Agree with this entirely. While optimisation may be very important for decisions in business or resource allocation, it cannot allow for that which we struggle to quantify: life satisfaction. Education does not just convey information or skills, it also fills out our world view by exposing us to new ideas and other people who have different priorities. The astronomy course which I took in my undergraduate studies has been of zero practical use to me in my academic career, but has left me with a true sense of wonder at the possibilities of science.
In the past 10 years I’ve hoped from studying philosophy, to psychiatry, to neuroscience, to psychoanalysis and now to psychology, and I don’t regret any of these choices. This could be seen as inefficient in terms of material learned which was not essential to understand my current field of study. But it has provided an understanding of the much broader context in which my research is situated, and the ability to analyse and incorporate insights from other fields.
Creativity and original thinking requires a degree of flexibility and openness, and in my experience this is best encouraged by a broad and varied education, in which people are exposed to new ideas from different topics. My fear over the optimisation of education is that it encourages the opposite of this: that students focus purely on the subjects which align closely with each other and reinforce each others’ assumptions. Efficiency is just another word for stagnation.

→ WORK TO BE COMPLETED
Extend the comment on broad education, picking up right after its final sentence. The items that come next have no connection to the comment on broad education.

→ RAW DATA
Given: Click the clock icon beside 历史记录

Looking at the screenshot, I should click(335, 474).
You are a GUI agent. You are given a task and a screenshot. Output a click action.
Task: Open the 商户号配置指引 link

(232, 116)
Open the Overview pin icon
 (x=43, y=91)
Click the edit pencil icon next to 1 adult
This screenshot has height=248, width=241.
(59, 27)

→ TASK RESPONSE
Thanks for the response Georgie - eloquent.
Two more points to flag from the article’s comments take the critique in a different direction - in fact, the socio-economic, slightly Foucauldian lens I tend to use. Worth summarising:
- The real world doesn’t put you in a meeting or a job interview with people who’ve been pre-selected for optimised learning. Success requires developing the capabilities to handle a challenge and people / situations you might not get on with very well. Avoiding this in college doesn’t do the student a favour.
- The economic argument: the UK has now joined the US in the vast, near-mortgage-sized debts 18-year-olds are expected to take out to render themselves “employable”. Under this circumstance, it may be more rational to continue on an economics or science degree you don’t like and get a 2:2 than switch to art history, get a 1st, and face much more constrained employment choices.
- Admin increasing the role for itself in preference to teaching staff; creating technocratic “solutions” to the problem of student performance and uncertainty which don’t address the real problem - don’t make a structural critique of the university and its relationship to capital.
Two more, from further thought and discussion:
- Students already have plenty of data on their own performance - their marks, plus their own self-knowledge. This is enough to make a good decision about what to study. Outsourcing this to a piece of software abnegates responsibility and delays maturity.
- From @megblight: Feedback loops. The new data would over a few years become wholly based on its own predictions. Random effects in initial data would surely be replicated?
Posted on January 15, 2012 via HAUTE POP with 26 notes ()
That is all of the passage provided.